B – Les principales voies de recours :
1 – L’opposition :
Voie de recours dirigée contre
les jugements par défaut, c'est-à-dire contre les décisions rendues contre un
plaideur qui n’a pas comparu et qui n’a pas été en mesure de présenter son
point de vue. C’est une voie de rétraction car on demande au tribunal de
revenir sur son propre jugement.
2 – L’appel :
Voie de réformation introduite
devant une juridiction hiérarchiquement supérieure à celle qui a rendu le jugement
attaqué. L’appel est de droit dans tous les cas qui ne sont pas formellement
excepté par la loi (exceptions concernent les affaires de faible importance).

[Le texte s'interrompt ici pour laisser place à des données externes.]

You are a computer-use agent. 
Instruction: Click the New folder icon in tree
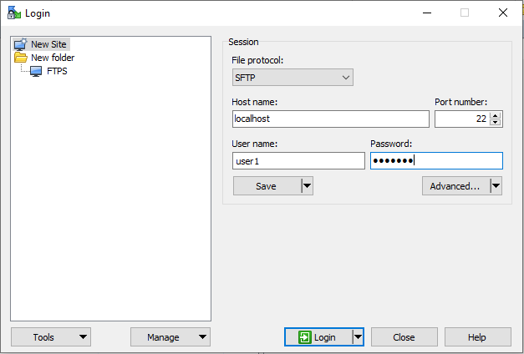click(x=20, y=58)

Le délai d’appel est en règle général, fixé à 30 jours à compter de la
notification du jugement, et 15 devant les tribunaux de commerce. L’appel
produit un effet suspensif (le délai d’appel et l’appel interjeté dans le délai
légal, sont suspensifs) et dévolutif (l’ensemble du dossier de l’affaire est
soumis à la cour d’appel qui est appelée à l’apprécier dans tous ses aspects en
reprenant l’examen des questions de droit et de fait).
3 – Pouvoir en cassation :
Concerne toutes les décisions
rendues en dernier ressort par les juridictions du royaume. Formé par les
parties au procès et le délai pour saisir la cour suprême est de 30 jours à
compter de la notification de la décision.

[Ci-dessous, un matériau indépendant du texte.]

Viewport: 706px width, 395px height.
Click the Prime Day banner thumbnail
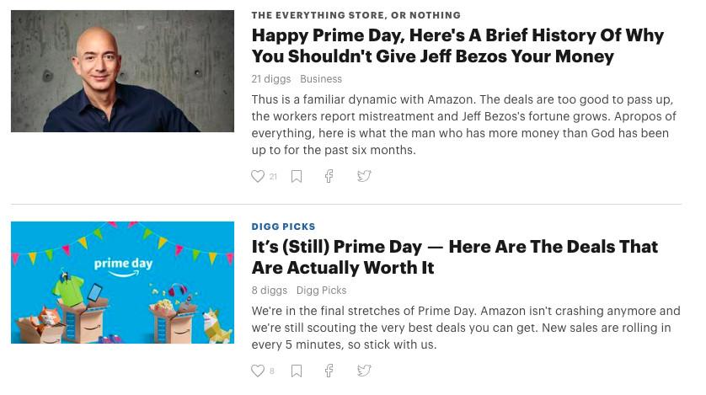click(x=122, y=282)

Les cas d’ouverture sont :
violation de la loi interne (méconnaissance ou fausse interprétation de la
loi) ; excès de pouvoirs, incompétence, violation d’une règle de procédure
ayant causé préjudice à une partie, défaut de base légale ou de motifs (absence
de motivation des décisions rendues). Enfin, les effets du pouvoir : il
n’a pas d’effet suspensif (recours à la cour suprême ne fait pas obstacle à
l’exécution de la décision attaquée), ni d’effet dévolutif (la cour rendra donc
soit un arrêt de rejet du pouvoir ou de cassation).
C – Décisions de justice :
1 – Contenu des jugements et arrêts :
Les décisions de justice
doivent être motivées : La première partie comprend l’exposé des
motifs : motifs de droit (répondre aux questions de droit qui mettent en
cause l’interprétation de la règle de droit) et de fait (relatifs aux
contestations purement matérielles). La seconde partie comprend le dispositif,
c'est-à-dire la solution donnée par le tribunal ou la cour au litige.
2 – Effets des jugements et arrêts :
-
Force
exécutoire :
Le plaideur qui a obtenu gain de cause peut faire appel au concours de la force
publique pour faire exécuter la décision qui a été rendue. La copie du jugement
ou de l’arrêt qu’on lui délivre doit reproduire la formule exécutoire.
-
Autorité de la
chose jugée :
Il est impossible de remettre en cause les points qui ont été tranchés par la
juridiction ; ces solutions sont définitivement acquises et ne peuvent
donner lieu à une nouvelle instance.